第79話 頑張って!

「ふふふ……や、やっと着いたわ……。ここが例の町……」

「ん。常冬の街……『雪幻せつげん』」


 俺たちが辿り着いた場所は、一面真っ白な銀世界だった。家々の屋根や木々はもちろんのこと、道にまで雪が積もっており、歩く度にザクザクという音が足元から聞こえてくる。


「千鶴……大丈夫? 顔真っ青だよ……?」

「べ、別に平気よ……」


 そう言うものの、彼女の顔色は死人のように青白い。鼻水を垂らして、体もガタガタと震えている。

 誰がどう見ても無理をしているようにしか見えない。しかし、強情な性格の彼女は一向に弱音を吐こうとしない。

 自分で宿なし宣言をした手前、今さら引き返すわけにもいかないのだろう。


「本当に? よかったら私の襟巻き貸そうか?」


 寒さに震えているのは人間の千鶴だけだった。

 厚着をしている琥珀も寒いのが嫌いなだけのようで、特に苦しそうな様子はない。もちろん、俺も全く寒くない。むしろ、琥珀がくっついてきて少し暑いくらいだ。

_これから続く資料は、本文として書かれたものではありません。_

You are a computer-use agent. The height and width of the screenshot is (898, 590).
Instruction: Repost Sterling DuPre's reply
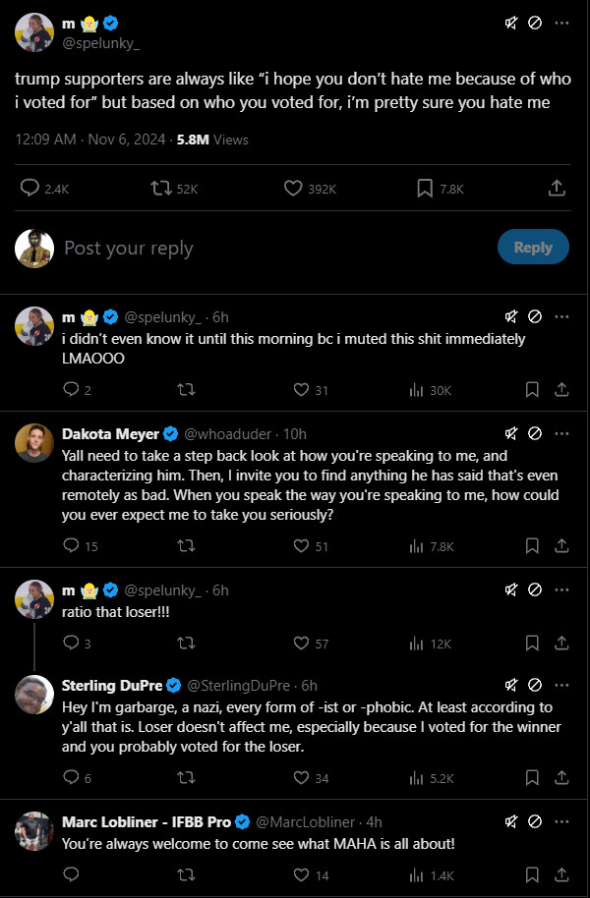coord(185,777)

 視覚上の寒さは人間の頃なら間違いなく震えているほどのもの。

 しかし、寒くないと言うことは、おそらくこの体のおかげなのだろう。


「い、いらないわよ……」


 そう言いながらも、千鶴の足はガクガク震えており、今にも倒れてしまいそうだ。

 このまま放っておくと、こちらとしても心配で心配で仕方ない。


「そう言わずにさ、ほら」


 俺は自分の首に巻いてあった青い襟巻きをほどくと、それを彼女に差し出した。

 すると、千鶴は少し悩んだ後、渋々と言った様子でそれを受け取る。


「……ありがとう」

「どういたしまして」

「……温かい」


 受け取った襟巻きを早速首にかける千鶴だったが、すぐに後悔したような表情になった。


「どうしたの?」

「な、なんでもない……」

「……?」


 明らかに動揺している様子なのだが、理由がわからない。何か変なところでもあっただろうか?


「真白の……匂い……………すぅ……」


 小さく呟く声が聞こえたので見てみると、千鶴は俺の襟巻きの匂いを嗅いでいた。その表情はとても幸せそうだ……。

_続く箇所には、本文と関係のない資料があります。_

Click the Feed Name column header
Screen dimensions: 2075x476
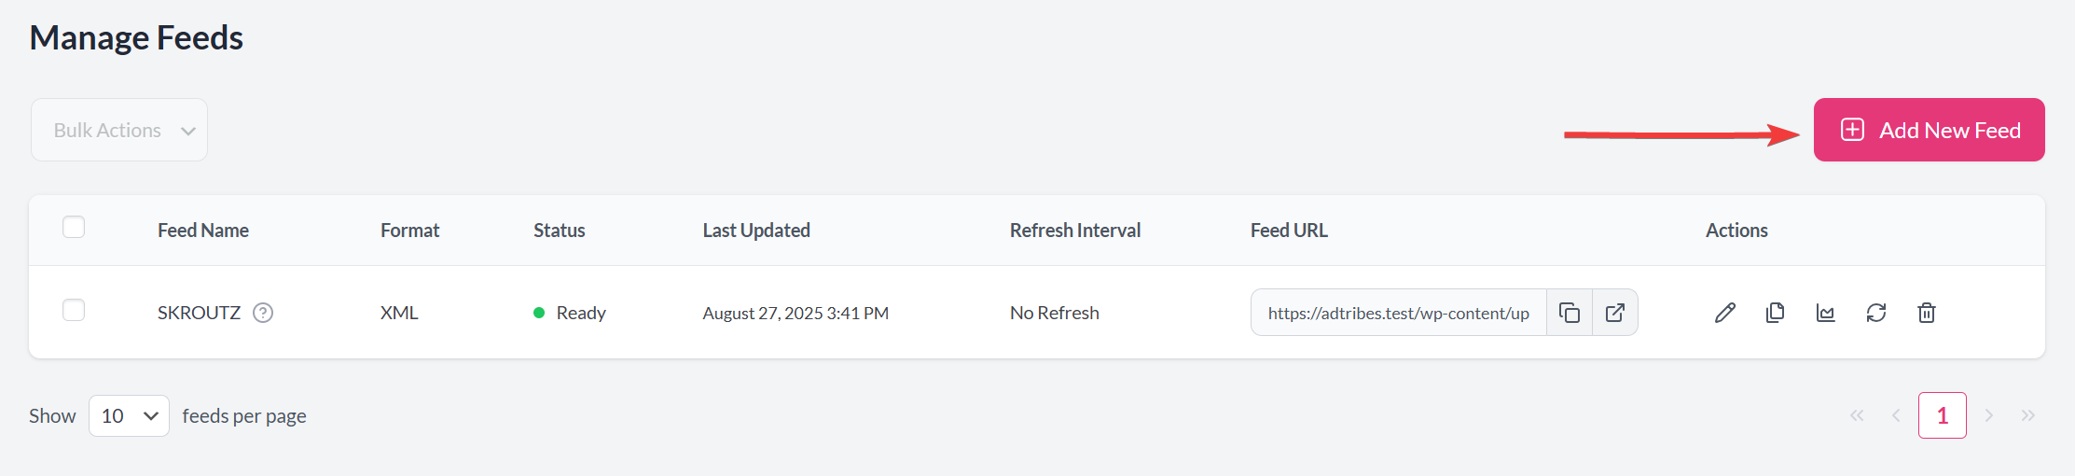(203, 231)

 まさか……俺の匂いを嗅いでいたり……しないよな……


「ん。あそこ見て」


 雲雀の指差す方向を見ると、木造の家屋に一枚の紙が貼られていた。


「雪幻祭伝統! 第16回! 一番熱いやつは誰だ! 氷上我慢比べ! 優勝者には金100枚! 参加登録は当日会場にて〜ですって」

「詳しい内容はここにも書かれてないけど、名前から察するに寒さを我慢する勝負なのかな?」

「だとしたら私はパス。さむいのは嫌だもん」


 琥珀は心底嫌そうに顔を歪める。


「自分もあまり自信はないですかね」

「わたしも嫌。真白。頑張って」


 全員から辞退を申し込まれた。しかも、雲雀に至っては俺に丸投げしてきやがった……。


「い、いや、私もできれば出たくないんだけど……」

「でも、千鶴はどう考えても無理。襟巻きがなくても平気そうだし真白が最適」

「うぅ……」


 まさか襟巻きを貸したのがこんな形で裏目に出るとは思いもしなかった。

 なんだか善意を利用された気分だ。


「真白が頑張らないと、一生宿なし。みんなのためだと思って、がんばって」

「そうだよ。お姉ちゃん。優勝したら、私がギュッてしてあげるから!」

「真白様! 頑張ってください! 私も応援しますので!」


 みんなからの期待の視線が痛い……。

 期待されることに慣れていない俺にとっては苦痛でしかないのだが……

 断れる雰囲気でもないし……

 クソ。誰か真っ当な手段で稼ごうとか思わないのか……!


「わ、わかったよ……。出ればいいんでしょ……」

「さすがお姉ちゃん! 話がわかる!」

「ヒューヒュー! 真白様最高ー!」

「……」


 他人事だからって好き放題言いやがって……こうなったら意地でも優勝してやる。

 そして、宿でぬくぬくしてやるんだ!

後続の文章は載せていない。